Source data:
---*---

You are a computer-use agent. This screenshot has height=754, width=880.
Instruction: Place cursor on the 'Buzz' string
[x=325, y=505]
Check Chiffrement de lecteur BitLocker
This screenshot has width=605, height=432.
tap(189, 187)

---*---

Write out the source data again, substituting "pointer" for "cursor" and leaving everything else unchanged.

- **WRITTEN SOLUTION**:
You are a computer-use agent. This screenshot has height=754, width=880.
Instruction: Place pointer on the 'Buzz' string
[x=325, y=505]
Check Chiffrement de lecteur BitLocker
This screenshot has width=605, height=432.
tap(189, 187)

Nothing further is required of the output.